What the task asks
Copy the lines of the listing word for word, starting with the line that contains "Expand Shipping and" and ending after the line that contains "click(234, 67)".

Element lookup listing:
"""

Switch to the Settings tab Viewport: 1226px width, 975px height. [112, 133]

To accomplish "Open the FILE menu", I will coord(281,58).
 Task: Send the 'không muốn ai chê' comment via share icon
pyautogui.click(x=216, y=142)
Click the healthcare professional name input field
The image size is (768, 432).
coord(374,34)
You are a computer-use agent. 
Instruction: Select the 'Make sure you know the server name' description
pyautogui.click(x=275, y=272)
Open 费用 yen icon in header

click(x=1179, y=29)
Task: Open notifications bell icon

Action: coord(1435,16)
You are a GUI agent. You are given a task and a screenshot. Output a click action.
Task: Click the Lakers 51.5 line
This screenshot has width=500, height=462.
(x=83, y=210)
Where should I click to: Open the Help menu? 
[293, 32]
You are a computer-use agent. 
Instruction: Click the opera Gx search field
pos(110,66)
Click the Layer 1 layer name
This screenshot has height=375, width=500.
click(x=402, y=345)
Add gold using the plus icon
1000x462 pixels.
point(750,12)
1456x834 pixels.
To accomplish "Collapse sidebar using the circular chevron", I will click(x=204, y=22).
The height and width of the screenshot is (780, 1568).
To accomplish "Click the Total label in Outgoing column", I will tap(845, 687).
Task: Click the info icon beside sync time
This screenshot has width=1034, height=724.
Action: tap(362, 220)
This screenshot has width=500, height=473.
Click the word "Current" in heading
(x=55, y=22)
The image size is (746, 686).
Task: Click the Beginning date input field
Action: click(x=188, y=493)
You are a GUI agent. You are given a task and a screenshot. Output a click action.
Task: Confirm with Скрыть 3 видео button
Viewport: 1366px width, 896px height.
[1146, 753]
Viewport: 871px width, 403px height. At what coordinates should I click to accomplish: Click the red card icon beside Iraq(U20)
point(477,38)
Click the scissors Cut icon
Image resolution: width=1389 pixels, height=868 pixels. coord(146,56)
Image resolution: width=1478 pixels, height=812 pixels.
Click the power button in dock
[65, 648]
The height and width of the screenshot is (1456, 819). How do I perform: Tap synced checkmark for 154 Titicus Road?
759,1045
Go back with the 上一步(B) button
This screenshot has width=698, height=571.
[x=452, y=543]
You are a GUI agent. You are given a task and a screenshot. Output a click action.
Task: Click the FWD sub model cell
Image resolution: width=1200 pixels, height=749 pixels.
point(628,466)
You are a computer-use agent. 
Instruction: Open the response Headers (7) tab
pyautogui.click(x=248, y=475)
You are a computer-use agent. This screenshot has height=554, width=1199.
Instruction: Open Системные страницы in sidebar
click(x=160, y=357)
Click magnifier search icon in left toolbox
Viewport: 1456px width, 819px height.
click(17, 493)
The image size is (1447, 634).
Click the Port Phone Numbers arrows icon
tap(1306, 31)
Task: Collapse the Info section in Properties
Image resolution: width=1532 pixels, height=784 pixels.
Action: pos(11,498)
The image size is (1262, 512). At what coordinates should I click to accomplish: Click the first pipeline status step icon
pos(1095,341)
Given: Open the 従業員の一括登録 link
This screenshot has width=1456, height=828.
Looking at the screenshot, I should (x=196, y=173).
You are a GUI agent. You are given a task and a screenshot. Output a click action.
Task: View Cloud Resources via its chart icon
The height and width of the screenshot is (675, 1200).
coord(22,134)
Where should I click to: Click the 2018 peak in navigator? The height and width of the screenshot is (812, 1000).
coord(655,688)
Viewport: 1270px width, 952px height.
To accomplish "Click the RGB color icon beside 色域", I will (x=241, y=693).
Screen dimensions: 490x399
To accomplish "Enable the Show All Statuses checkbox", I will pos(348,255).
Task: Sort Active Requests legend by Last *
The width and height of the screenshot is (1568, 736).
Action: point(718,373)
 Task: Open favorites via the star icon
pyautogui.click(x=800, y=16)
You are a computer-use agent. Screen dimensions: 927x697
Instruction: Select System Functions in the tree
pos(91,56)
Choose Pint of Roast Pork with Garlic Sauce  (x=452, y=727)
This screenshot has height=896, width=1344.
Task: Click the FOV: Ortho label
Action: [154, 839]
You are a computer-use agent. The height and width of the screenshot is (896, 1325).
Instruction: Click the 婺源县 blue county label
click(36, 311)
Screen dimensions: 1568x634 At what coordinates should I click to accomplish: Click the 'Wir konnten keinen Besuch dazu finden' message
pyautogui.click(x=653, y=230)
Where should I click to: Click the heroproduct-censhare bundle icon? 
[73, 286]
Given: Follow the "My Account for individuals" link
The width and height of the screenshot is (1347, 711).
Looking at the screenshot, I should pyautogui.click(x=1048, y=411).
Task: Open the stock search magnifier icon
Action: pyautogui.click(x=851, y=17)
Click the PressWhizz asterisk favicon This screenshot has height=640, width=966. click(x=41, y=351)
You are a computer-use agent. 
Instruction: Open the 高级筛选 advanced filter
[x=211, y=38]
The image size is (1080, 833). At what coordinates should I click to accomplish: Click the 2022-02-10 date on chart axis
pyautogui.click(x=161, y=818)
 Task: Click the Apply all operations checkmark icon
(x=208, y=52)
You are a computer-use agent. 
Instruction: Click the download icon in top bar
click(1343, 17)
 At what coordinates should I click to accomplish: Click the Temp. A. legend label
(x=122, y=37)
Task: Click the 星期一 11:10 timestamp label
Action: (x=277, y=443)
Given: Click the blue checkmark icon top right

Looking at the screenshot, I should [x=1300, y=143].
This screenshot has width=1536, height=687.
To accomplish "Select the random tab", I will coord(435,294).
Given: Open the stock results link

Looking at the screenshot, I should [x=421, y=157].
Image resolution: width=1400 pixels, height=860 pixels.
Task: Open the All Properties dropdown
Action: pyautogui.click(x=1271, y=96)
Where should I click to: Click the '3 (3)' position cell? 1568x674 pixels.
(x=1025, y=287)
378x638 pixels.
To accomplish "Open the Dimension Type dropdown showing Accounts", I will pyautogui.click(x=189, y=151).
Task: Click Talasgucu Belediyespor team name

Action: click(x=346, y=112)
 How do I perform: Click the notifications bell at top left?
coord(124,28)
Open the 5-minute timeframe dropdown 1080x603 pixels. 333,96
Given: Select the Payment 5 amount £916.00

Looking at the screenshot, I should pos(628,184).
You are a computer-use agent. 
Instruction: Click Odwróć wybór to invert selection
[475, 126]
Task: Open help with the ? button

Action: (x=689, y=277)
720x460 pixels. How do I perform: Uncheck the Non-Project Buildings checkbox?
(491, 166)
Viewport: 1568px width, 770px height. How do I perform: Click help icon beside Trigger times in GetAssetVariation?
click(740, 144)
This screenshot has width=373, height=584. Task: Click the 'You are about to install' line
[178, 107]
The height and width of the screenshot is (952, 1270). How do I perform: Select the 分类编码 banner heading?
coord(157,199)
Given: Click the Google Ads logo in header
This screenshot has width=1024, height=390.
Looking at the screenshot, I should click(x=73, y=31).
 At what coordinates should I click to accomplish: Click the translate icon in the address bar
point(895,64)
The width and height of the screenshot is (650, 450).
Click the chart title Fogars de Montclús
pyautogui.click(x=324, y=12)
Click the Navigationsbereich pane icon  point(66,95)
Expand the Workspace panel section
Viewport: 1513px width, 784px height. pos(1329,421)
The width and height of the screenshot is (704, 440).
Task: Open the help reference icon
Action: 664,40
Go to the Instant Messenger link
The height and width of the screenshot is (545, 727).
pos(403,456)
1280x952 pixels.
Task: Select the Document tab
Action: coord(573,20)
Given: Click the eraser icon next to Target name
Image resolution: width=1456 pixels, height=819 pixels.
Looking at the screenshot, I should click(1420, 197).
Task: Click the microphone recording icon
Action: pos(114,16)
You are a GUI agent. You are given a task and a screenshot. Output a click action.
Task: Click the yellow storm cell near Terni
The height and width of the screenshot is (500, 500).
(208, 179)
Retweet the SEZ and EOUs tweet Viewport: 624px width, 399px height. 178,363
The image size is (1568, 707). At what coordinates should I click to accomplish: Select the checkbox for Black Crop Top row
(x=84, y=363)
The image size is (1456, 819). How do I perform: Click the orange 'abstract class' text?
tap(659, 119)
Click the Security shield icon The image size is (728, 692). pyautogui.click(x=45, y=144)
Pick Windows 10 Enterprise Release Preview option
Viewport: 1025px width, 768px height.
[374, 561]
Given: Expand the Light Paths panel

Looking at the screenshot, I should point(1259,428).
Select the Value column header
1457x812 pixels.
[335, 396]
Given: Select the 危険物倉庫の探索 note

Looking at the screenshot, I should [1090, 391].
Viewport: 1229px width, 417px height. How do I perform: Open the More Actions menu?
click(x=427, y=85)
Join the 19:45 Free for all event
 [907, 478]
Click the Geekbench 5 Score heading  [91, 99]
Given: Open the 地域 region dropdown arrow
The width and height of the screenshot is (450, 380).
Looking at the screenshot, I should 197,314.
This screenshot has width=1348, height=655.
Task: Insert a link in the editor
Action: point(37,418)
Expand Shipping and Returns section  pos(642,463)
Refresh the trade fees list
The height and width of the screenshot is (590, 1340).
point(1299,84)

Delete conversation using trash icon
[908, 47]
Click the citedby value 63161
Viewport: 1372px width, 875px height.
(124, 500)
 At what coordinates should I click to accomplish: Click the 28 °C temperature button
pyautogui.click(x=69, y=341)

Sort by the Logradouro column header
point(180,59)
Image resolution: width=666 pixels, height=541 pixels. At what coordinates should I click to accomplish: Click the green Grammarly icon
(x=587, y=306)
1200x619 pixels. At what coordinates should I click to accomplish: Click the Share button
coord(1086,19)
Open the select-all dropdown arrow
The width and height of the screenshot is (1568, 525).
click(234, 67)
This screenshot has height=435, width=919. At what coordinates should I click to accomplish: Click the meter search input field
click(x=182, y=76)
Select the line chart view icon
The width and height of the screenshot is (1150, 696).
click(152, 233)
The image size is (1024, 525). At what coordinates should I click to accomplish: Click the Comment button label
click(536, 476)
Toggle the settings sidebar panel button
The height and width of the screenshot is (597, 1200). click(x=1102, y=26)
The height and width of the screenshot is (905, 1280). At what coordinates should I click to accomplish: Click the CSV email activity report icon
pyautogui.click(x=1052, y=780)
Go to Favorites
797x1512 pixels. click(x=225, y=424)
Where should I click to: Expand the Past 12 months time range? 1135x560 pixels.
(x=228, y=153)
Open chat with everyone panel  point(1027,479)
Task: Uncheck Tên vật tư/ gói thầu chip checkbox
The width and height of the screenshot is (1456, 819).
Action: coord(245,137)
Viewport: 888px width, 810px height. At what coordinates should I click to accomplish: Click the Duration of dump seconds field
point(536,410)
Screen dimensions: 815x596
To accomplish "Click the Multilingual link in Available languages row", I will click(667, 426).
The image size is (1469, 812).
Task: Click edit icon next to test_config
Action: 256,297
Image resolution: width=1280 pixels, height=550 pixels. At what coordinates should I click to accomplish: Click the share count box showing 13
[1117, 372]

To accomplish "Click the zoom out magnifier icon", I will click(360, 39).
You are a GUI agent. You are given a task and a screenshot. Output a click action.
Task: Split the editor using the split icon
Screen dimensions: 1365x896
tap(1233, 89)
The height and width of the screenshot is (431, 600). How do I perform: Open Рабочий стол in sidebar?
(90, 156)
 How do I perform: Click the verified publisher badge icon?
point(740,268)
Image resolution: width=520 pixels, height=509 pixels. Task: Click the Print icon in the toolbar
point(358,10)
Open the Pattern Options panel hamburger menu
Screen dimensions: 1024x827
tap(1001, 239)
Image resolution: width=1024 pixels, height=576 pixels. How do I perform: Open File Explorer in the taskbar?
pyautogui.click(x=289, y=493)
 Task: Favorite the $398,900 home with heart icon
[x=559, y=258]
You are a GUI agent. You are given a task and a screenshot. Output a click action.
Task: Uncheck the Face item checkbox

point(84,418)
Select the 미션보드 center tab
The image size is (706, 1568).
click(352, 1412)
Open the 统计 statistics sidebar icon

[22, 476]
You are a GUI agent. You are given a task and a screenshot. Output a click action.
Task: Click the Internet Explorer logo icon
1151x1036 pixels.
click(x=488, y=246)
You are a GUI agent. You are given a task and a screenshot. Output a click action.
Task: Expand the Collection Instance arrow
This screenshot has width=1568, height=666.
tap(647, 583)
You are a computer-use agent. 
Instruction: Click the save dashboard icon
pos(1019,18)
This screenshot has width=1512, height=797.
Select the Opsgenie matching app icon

"""

Solution for this exercise
Expand Shipping and Returns section  pos(642,463)
Refresh the trade fees list
The height and width of the screenshot is (590, 1340).
point(1299,84)

Delete conversation using trash icon
[908, 47]
Click the citedby value 63161
Viewport: 1372px width, 875px height.
(124, 500)
 At what coordinates should I click to accomplish: Click the 28 °C temperature button
pyautogui.click(x=69, y=341)

Sort by the Logradouro column header
point(180,59)
Image resolution: width=666 pixels, height=541 pixels. At what coordinates should I click to accomplish: Click the green Grammarly icon
(x=587, y=306)
1200x619 pixels. At what coordinates should I click to accomplish: Click the Share button
coord(1086,19)
Open the select-all dropdown arrow
The width and height of the screenshot is (1568, 525).
click(234, 67)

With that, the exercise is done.